Third, this is a country so poor that most people cannot afford a radio, a midwife or a bicycle. Foreign governments, agencies and charities have created a closed, parallel universe in Kabul that sports fleets of SUVs, drives up rental rates and pays huge salaries to a few Afghans lucky enough to know English and Windows. For others with connections, the aid boom has also created endless opportunities for official corruption and graft. The jobless and unskilled, left seething on the sidewalk, see no difference between a luxury hotel and a foreign charity that digs wells for farmers.
During the rioting, my interpreter heard a tragic and telling statement shouted by a middle-aged woman in the angry crowd. He asked her why she was demonstrating against the foreigners who had come to help, and she replied, "We don't want their help. We want them to go away and leave us alone. We don't want their progress or their development.

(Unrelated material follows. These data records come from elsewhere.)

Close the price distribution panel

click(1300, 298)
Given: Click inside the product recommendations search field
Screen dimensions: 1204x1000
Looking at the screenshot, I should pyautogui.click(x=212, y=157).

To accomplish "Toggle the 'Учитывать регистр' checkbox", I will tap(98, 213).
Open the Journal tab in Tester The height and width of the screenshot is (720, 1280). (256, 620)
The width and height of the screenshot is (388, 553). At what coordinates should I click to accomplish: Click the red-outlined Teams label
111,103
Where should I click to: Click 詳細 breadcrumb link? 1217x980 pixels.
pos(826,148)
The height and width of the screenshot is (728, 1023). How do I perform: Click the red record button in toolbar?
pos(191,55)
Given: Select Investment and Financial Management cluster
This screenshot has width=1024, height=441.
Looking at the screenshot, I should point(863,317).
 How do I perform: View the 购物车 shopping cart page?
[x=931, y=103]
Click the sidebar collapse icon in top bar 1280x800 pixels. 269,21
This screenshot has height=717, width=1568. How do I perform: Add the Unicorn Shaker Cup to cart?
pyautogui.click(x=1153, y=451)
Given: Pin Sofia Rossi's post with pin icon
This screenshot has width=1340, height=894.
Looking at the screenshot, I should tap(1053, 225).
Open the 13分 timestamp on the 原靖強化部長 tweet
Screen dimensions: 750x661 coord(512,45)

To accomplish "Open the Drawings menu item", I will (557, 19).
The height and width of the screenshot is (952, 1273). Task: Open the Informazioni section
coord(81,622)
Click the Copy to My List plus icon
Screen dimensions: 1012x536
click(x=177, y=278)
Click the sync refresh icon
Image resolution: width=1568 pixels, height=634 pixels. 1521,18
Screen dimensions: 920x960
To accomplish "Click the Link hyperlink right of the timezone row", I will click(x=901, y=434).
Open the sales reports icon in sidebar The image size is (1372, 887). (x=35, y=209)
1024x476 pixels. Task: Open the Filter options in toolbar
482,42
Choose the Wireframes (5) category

We would rather stay in the ruins just like we were before."
This strain of defiant, destructive nihilism echoed other violent episodes in Afghanistan's recent history, including the devastating bombardment of Kabul by warring militia factions in the 1990s, the scorched-earth policy of the Taliban that ruined thousands of acres of farms, the recent rise of drug gangs that thrive on political chaos, and the rash of school burnings by insurgents across the country.
Of all the details that saddened and angered me about the riots -- the charred rosebushes at the CARE compound, the bullet holes sprayed across every window in the new Serena Hotel -- there was one that affected me the most, and that seemed to pit the hopeful and dark sides of Afghanistan against each other.
Several years ago, I visited a remote town and met an elderly teacher who loved books and was struggling to inspire his students with little money, few supplies and a school still scarred from Soviet bombing. I was never able to return there, but last month I met a member of parliament from the same town and asked if he would take some school supplies on his next visit. I filled a box with books and maps and pens, wrote the old teacher a letter and taped his name and town on the outside.
My driver was delivering the box to the legislator when the rioting broke out. A group of armed men stopped him on the street and forced him to drive them around the city for several hours. They noticed the box with the teacher's name in English, and pounced on it in suspicion. One of them drew a dagger from his jacket and stabbed the box over and over again, until he was satisfied it contained nothing of value.
Pamela Constable, a deputy foreign editor of The Washington Post, served as Kabul bureau chief from 2002 to 2004.